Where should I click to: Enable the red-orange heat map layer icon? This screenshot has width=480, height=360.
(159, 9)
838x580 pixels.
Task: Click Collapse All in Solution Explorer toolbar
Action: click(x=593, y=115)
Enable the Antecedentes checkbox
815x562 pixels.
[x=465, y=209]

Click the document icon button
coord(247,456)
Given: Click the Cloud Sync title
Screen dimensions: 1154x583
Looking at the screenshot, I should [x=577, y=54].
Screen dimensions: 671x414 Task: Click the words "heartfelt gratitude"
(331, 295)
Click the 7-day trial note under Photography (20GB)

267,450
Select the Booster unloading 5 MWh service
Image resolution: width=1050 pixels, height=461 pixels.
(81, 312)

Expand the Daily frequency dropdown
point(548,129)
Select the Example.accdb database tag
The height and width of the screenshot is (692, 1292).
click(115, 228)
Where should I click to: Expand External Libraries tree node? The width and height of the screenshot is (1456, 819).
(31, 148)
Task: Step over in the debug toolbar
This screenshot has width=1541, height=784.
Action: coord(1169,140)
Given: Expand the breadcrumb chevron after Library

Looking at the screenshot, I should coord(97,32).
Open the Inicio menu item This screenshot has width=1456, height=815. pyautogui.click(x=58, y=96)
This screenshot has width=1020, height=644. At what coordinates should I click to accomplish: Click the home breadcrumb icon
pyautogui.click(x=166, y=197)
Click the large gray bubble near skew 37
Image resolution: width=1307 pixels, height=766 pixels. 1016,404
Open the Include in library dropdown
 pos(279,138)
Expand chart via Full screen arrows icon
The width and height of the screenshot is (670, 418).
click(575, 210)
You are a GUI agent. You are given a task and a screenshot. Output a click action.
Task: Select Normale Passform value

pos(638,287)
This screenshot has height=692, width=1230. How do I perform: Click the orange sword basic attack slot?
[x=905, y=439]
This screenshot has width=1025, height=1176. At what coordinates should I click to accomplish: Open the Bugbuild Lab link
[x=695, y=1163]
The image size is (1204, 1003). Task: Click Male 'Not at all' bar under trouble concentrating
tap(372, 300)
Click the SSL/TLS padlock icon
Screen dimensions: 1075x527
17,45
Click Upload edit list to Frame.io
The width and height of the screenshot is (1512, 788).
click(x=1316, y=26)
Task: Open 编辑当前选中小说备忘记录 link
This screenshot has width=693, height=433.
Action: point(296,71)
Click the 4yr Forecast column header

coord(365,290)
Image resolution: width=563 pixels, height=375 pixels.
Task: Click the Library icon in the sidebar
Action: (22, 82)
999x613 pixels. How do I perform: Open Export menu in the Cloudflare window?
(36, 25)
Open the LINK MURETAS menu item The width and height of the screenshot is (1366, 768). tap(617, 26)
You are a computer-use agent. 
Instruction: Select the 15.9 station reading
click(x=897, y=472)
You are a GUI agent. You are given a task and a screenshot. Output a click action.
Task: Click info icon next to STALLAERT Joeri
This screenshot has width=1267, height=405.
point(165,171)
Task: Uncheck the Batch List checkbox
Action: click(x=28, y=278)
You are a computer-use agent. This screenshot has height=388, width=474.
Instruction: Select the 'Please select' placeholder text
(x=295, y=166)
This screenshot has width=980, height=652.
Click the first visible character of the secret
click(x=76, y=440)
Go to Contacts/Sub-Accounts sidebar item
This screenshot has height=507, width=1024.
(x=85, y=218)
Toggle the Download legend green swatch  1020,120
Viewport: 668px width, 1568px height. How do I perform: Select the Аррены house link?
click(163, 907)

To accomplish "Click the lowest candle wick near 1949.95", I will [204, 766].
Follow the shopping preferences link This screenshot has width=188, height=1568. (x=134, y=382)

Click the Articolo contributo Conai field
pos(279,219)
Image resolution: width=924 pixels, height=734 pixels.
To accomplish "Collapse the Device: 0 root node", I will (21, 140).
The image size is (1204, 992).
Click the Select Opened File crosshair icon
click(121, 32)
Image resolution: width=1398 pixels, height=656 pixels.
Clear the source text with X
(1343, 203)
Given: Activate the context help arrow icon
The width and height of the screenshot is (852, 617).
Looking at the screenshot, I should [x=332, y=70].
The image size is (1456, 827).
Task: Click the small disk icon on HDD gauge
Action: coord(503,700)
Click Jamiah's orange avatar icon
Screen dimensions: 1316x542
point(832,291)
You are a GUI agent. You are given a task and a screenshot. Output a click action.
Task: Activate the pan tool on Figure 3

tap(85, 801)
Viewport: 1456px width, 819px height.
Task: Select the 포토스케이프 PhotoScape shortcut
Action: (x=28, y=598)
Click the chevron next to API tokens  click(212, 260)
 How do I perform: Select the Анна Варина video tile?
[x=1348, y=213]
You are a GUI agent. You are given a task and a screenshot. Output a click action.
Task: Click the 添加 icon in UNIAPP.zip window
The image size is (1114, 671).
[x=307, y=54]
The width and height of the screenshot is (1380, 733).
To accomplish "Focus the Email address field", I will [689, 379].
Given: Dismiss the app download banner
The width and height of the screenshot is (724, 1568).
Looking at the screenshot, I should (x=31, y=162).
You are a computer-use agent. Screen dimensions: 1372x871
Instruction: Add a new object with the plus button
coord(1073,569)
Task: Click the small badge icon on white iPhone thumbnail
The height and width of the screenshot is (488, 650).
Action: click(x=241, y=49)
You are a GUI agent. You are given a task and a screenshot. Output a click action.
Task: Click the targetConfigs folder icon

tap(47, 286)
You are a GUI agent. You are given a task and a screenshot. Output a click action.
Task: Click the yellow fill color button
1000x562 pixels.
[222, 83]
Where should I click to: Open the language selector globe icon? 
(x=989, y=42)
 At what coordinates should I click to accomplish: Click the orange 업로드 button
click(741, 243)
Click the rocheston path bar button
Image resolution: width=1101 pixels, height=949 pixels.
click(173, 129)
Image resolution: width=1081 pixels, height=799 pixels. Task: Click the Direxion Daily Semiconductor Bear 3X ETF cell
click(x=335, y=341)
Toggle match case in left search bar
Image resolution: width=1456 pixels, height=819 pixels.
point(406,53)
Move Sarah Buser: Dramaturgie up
------------------------------------------------------------------------
Brief → State how many lines of the records above contain the word "node". Give only the number.

Solution for this task → 2